I would say almost all of the first dates that I’ve been on with feminine or nonbinary people have gone reasonably well. There's usually an easy conversational flow and a reciprocity of asking each other personal questions. I’ve almost always walked away from first dates with feminine and nonbinary folks feeling seen, heard and like there’s a new person in the world who I know and who knows me, too.
I would say almost all of the first dates that I’ve been on with masculine people (specifically, cis men) have gone… not so well. I usually walk away from the date knowing a lot about the person that I’ve just spent time with. I feel like I heard them, saw them and learned a lot about them. But it’s almost never reciprocal.
By the numbers, I leave most dates with men with the realization that in the 1-2 hours we spent together they asked me literally zero questions about myself. I spent time with a perfect stranger, with the mutual intention of getting to know more about each other, and was asked no questions about myself. I walk away feeling unseen, unheard and like the person had no idea who they had just spent time with- and with the impression that they maybe didn’t even want to know more.
I realized that this experience more than any other was causing me to not enjoy my time spent on dates with men, and making me really resent dating. I reevaluated and changed my own behavior before looking outwardly for causes of why the men I had been going on dates with weren't asking me personal questions (it's worth noting that they otherwise seemed like really nice, caring people).
I started by occasionally saying something along the lines of ‘sorry to be asking you so many questions- I don’t mean to put you on the spot’ as a way to check if my behavior was unwelcome or abnormal (that didn’t help).
I started asking simple questions that would be easy for the other person to ask back immediately (that didn’t help).
I started inserting information about myself into the conversation, unprompted- that didn’t help and was usually met with a moment of polite listening and then a redirection to another topic about themselves rather than a follow up question (so, that didn’t help).
I started assuming that perhaps the other person was too nervous to connect and the lack of questions was an anxious sometimes-I-talk-about-myself-too-much reaction, and started going on second dates to give people another chance (that didn’t help).
I started intentionally allowing more space in the conversation.

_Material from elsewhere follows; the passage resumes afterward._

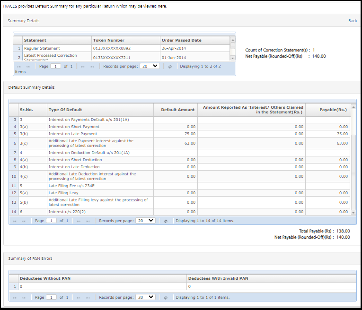Go to first page in statement grid
This screenshot has width=362, height=310.
click(x=18, y=67)
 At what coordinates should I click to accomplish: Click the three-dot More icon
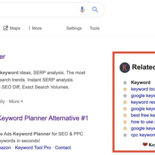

I tried to stop assuming responsibility for the emotional labor it takes to ensure a good conversational flow. When talk would die down, I would sit quietly and fight the strong urge to ask them another question. I hoped that they might send a question back my way if I gave them ample opportunity to do so. (That didn’t help either, and mostly resulted in a lot of awkward silences. I would occasionally get one question, though: ‘are you tired?’).
None of my strategies worked. I was at the end of what I could do on my own to cultivate the kind of connection I was looking for. Most all of my dates with men, I was still walking away feeling unheard, unseen and being asked few to no questions.
So, I started opening up about my experience to my friends. And almost every single one of them would respond that this has also been their experience. Going on a date and being asked zero personal questions is, apparently, a completely normal part of dating men.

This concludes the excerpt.